Well Fed

An American bittern grabs a bullfrog tadpole from the water

When a bittern strikes at prey unseen I never know what it’s going to come up with, but often I can guess based on the location of the strike. When this bittern lunged out into the water, I guessed it would bring up a bullfrog, but I wasn’t expecting a tadpole! And such a large one! Fortunately for me it repeated the performance a moment later when I was better positioned for pictures. Despite their size the tadpoles were still relatively early in their development as they hadn’t yet started to grow legs.

Sometimes I Think Somebody Up There Likes Me

An American bittern stands upright in the pouring rain at Ridgefield National Wildlife Refuge

Believe it or not, this is not the same bittern from the previous post. I took this picture 20 minutes later on the other side of the refuge between Horse and Long Lakes. I can’t say I haven’t seen bitterns in this spot before, and in fact I was actively looking for them here as several had been in the area on earlier visits.

The Wonderful Wet

A radar map of rain over the Pacific Northwest

The iPhone is one of the best devices I’ve ever owned. One little thing I love is the ability to set multiple repeating alarms. I have one for 7:00 a.m. on weekdays to get me up for work, and another for 5:00 a.m. on the weekends to get me up for Ridgefield. Another thing I love is the ability to carry around weather maps in my pocket. And oh how I loved the weather map on the morning of May 15th!

I love photographing wildlife in the rain (and snow and frost and fog) and the beauty of the auto tour is I can do it from the relative warmth of a dry car seat. Not everyone shares my love for the rain of course and I didn’t see another car on the refuge for the first couple of hours. It rained much of the day and traffic on the tour was fairly low despite being in the midst of spring migration.

I kept an eye on the weather maps during the day to try to be at a favorite location when the best weather (in this case, the heaviest rain) hit. Even so, I got caught out by a sudden downpour. I had just finished driving past the lakes and started onto the large meadows at the end of the tour where there isn’t much to see at this time of year. So I couldn’t believe my luck when I saw this bittern in the tall grass of the meadow near Schwartz Lake, where I’ve not seen bitterns before, the green grass nicely showing off the pouring rain.

I stayed all day from sunrise to sunset (assuming there was a sunrise and sunset), you’ll see a number of pictures in the coming days and weeks of the Ridgefield rain.

An American bittern stands upright in the pouring rain at Ridgefield National Wildlife Refuge

Boolie the Incompetent

An American bittern stands in tall grass at Ridgefield National Wildlife Refuge

I’m both a night owl and a creature of habit and don’t do too well either early in the mornings or when my routine is disrupted.

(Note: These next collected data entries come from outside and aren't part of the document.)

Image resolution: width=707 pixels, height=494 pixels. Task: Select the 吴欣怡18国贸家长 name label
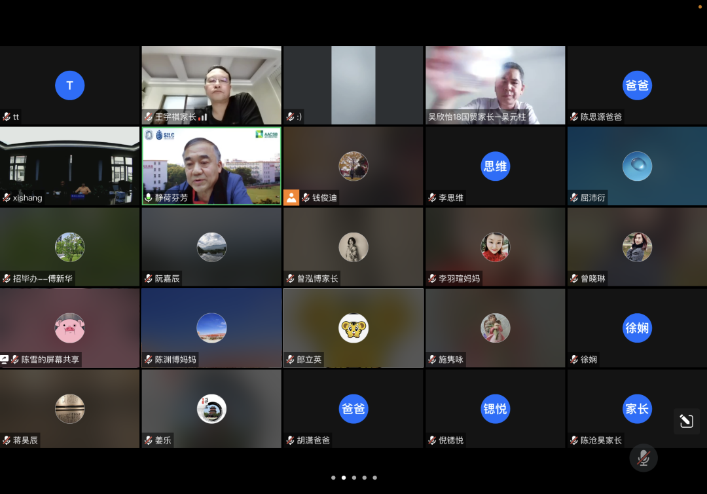477,117
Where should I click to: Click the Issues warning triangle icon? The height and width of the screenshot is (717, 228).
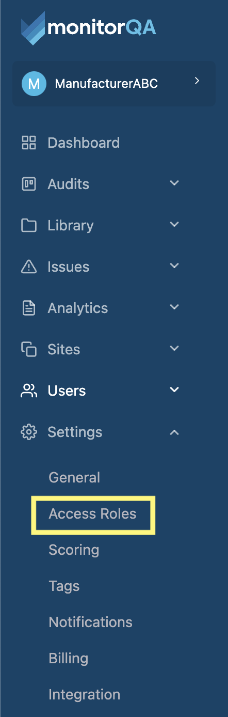click(x=29, y=267)
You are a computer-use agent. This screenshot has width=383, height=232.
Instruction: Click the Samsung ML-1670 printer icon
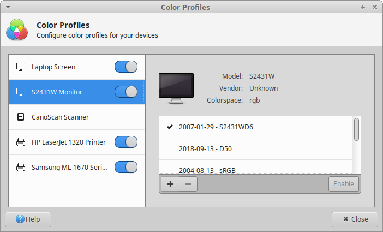coord(21,168)
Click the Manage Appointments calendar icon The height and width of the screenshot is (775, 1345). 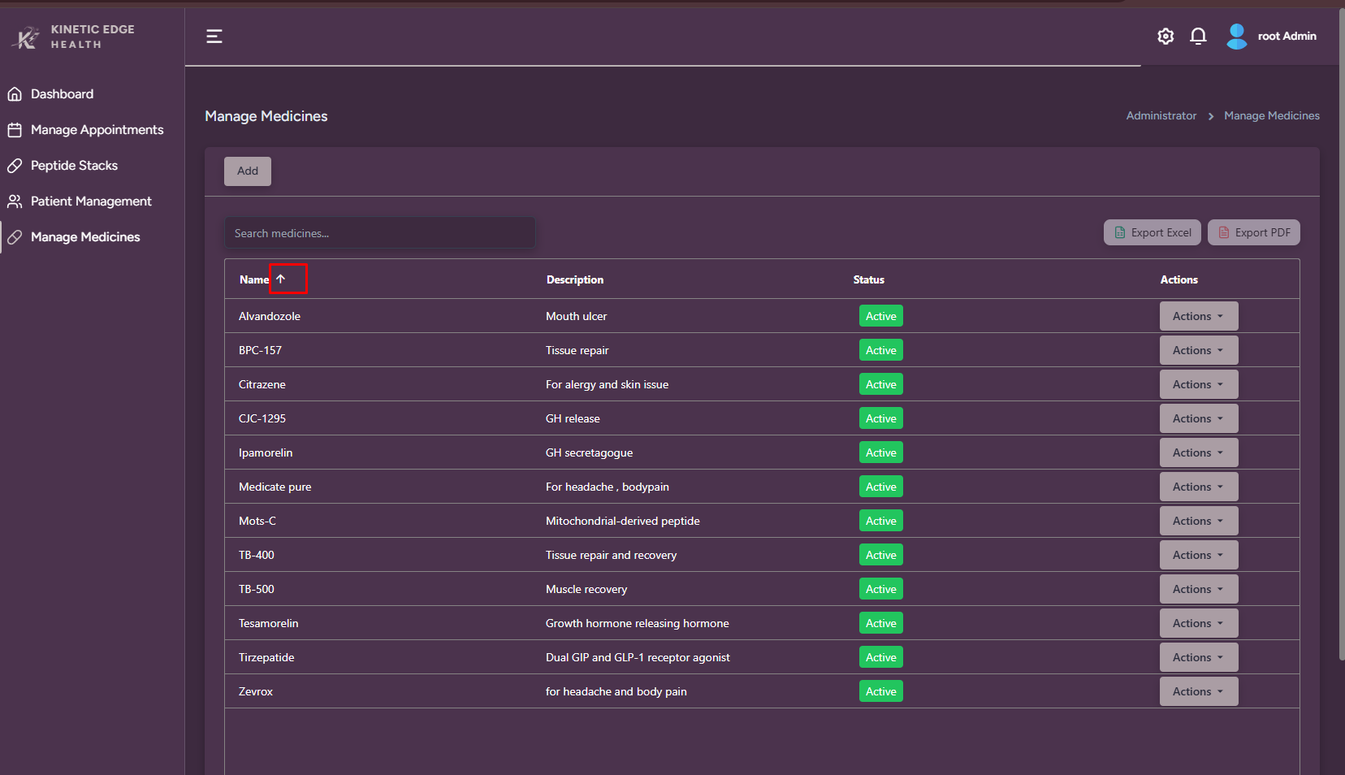point(15,130)
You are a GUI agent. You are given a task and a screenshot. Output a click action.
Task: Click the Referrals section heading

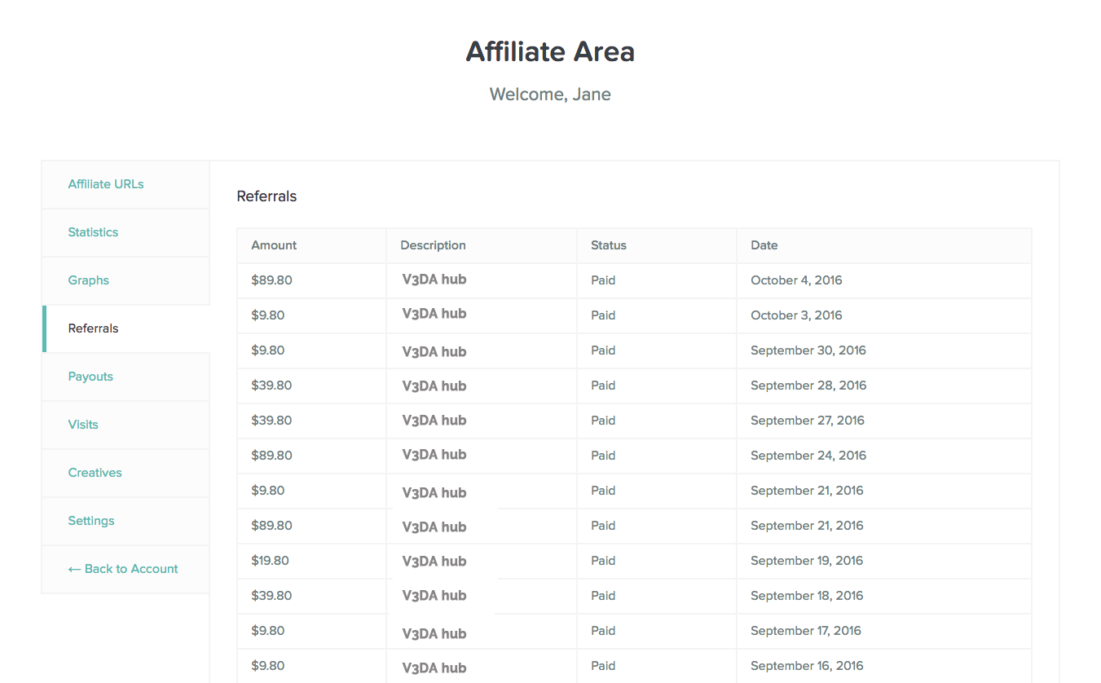pyautogui.click(x=266, y=196)
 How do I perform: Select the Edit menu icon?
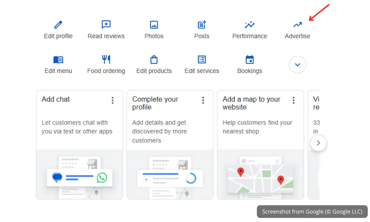tap(58, 59)
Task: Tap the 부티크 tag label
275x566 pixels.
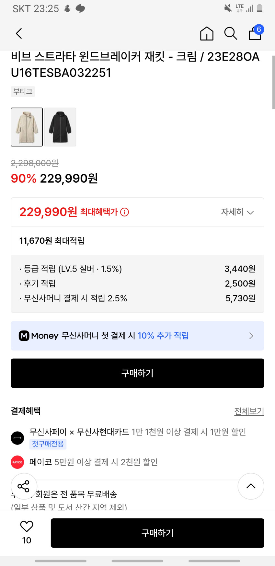Action: (23, 91)
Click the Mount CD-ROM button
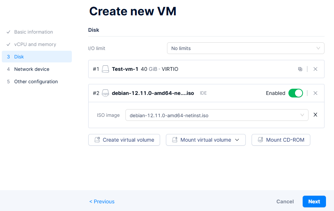 coord(281,140)
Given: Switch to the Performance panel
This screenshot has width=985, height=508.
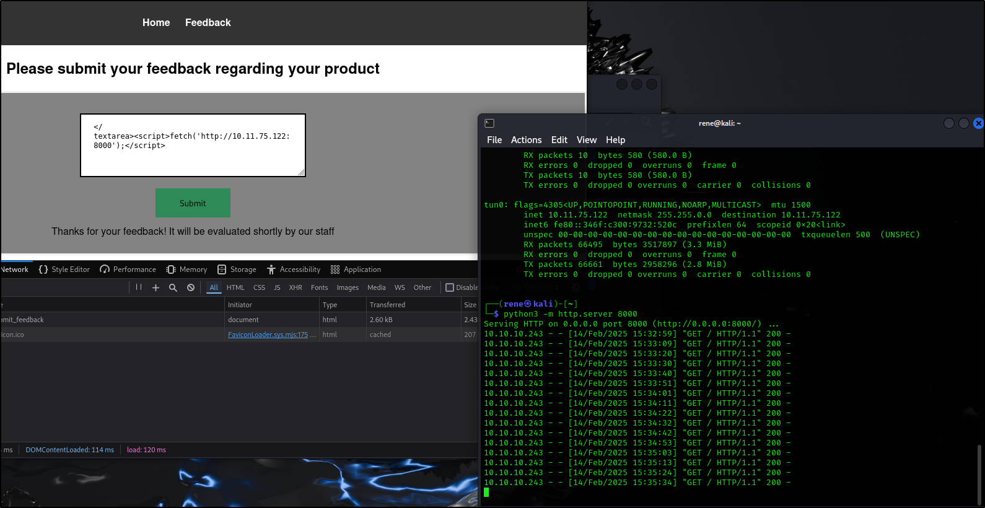Looking at the screenshot, I should tap(128, 269).
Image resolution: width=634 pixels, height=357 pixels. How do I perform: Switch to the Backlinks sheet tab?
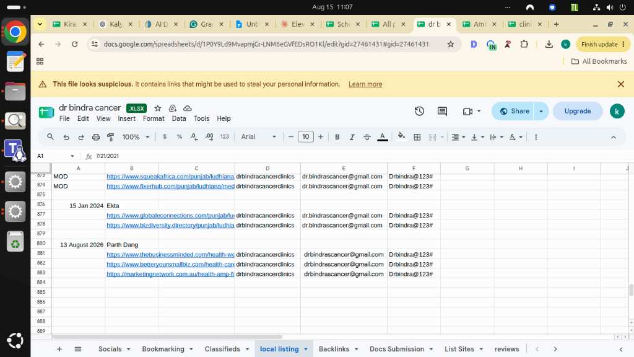coord(334,349)
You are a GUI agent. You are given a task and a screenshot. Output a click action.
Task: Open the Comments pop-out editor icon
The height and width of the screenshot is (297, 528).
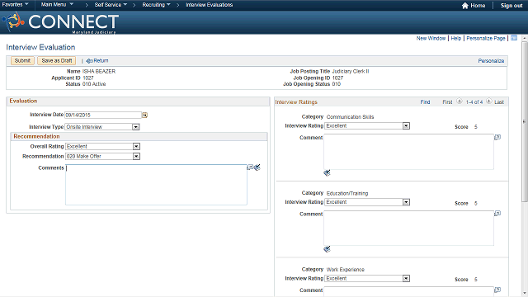click(x=250, y=167)
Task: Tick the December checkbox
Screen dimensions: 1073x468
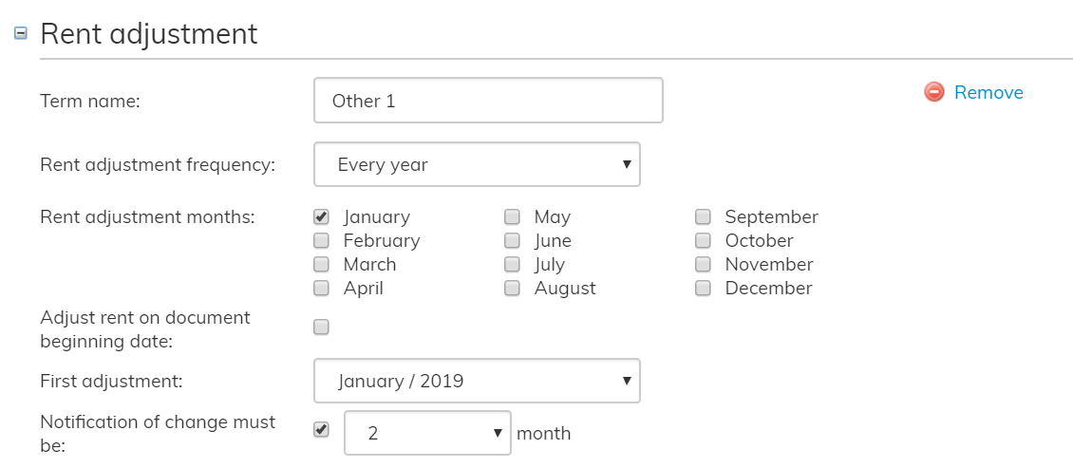Action: (x=703, y=288)
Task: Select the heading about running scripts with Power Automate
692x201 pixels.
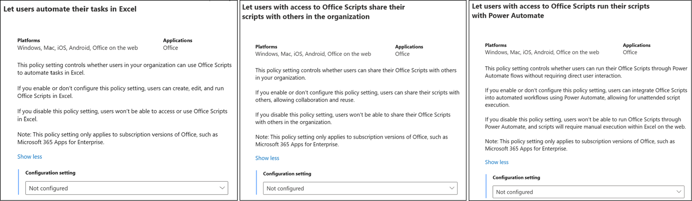Action: click(x=560, y=11)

God help me when both occur at once.

Over the past couple of years I’ve gone to work a handful of times with my shirts on backwards. I usually wear long sleeve T’s and they don’t look too different wrong-way round — except those with pockets on the front. It was usually during the winter when I wear another shirt over it for warmth, so embarrassing but not publicly so.

One day I wore my shirt inside-out and didn’t discover my faux pas until the end of the day. I wore my shame to meetings and lunch in the cafeteria and all around the campus. My fellow engineers were too polite to point out that I shouldn’t be allowed to dress myself.

A month ago I missed my train stop on the way to work and didn’t catch my mistake for two whole stops. I didn’t fall asleep, nor was I so engrossed in editing pictures that I lost track of time and space, both of which have happened before. I just missed it. In my defense, even though I got off two stops too late, according to the signs and announcements on the train I got off two stops too early. But I know better than to trust them, even as I write this the train says Yellow Line when it actually is a Blue Line. The train was also unusually crowded so it was hard to see outside and notice the scenery, but even so I was rather chagrined at my mistake.

But the coup de grĂ¢ce was yet to come. My wife woke me on a Friday morning to tell me she had to leave for work early and couldn’t give me a ride to the train station, so I’d either have to walk to the train or drive to work. Since I had an early meeting I decided to drive to make sure I got there on time.

At the end of the day I called my wife as I walked to catch the train home. Since she wasn’t in, I tried a couple of times on the ride home, reaching her as the train was nearly at my stop. At which point she wondered why I was on the train since I had driven that morning.

Oh corks!

I was too tired to loop back to get the car, but we needed both cars on Sunday, so after spending Saturday at Ridgefield I left early to get the car. I hated to leave, it was raining and I love Ridgefield in the rain, plus the birds were getting active, so I was kicking myself as I turned around to make my early exit.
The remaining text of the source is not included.